Fuel injection pump for internal combustion engines

Abstract

A fuel injection pump for an internal combustion engine is proposed having an adjustment piston for the adjustment of the onset of the injection, on which an rpm-proportional fuel pressure determined by a pressure control valve and a pressure valve placed behind it and controllable in dependence on temperature acts. An adjustment device controls a full load stop for the limitation of the full-load fuel maximally injected by the fuel injection pump. The adjustment device has a movable piston for this purpose disposed movably in a work bore. The circumference of the piston is formed as a cam and is scanned by a scanner determining the position of the full load stop.
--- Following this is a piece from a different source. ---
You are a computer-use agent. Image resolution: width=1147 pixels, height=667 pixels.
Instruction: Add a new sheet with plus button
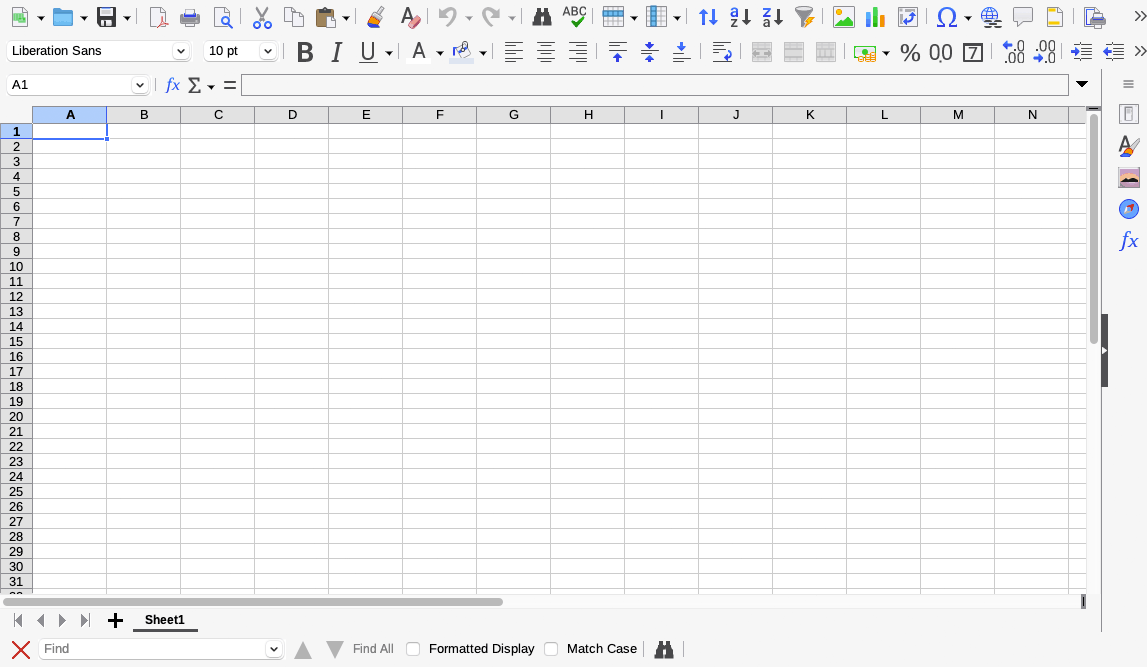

The movable piston is acted on one side by the fuel pressure in the suction chamber and on the other side by a spring and by the fuel pressure between the pressure control valve and the pressure valve. This results in a compensation of the fuel pressure force at the movable piston, which is caused by the pressure valve.

Description

BACKGROUND OF THE INVENTION

The invention is based on a fuel injection pump of the type revealed hereinafter. A fuel injection pump is already known wherein the normally rpm-dependent fuel pressure, which changes the onset of the injection, can be changed by a valve operating in accordance with temperature. By this change the onset of the injection is displaced towards "early" during cold starting to such a degree that sufficient time remains for the preparation of the fuel and a correspondingly better ignition or combustion can take place. Here the ambient temperature or the coolant temperature is taken into consideration. It is furthermore known to dispose an adaptation device on fuel injection pumps determining the position of the full-load stop, which acts on a control arm connected with the supply volume adjustment element of the fuel injection pump, and limits its adjusting path for the setting of the maximally permissible full-load supply volume. The simultaneous action of these two devices, the so-called cold start acceleration device and the hydraulic adaptation device for the compensation of the maximally permissible full load supply volume, is not possible since the cold start acceleration device causes pressure changes in the suction chamber of the fuel injection pump which result in unwanted volume changes by the hydraulic adaptation device in a cold internal combustion engine.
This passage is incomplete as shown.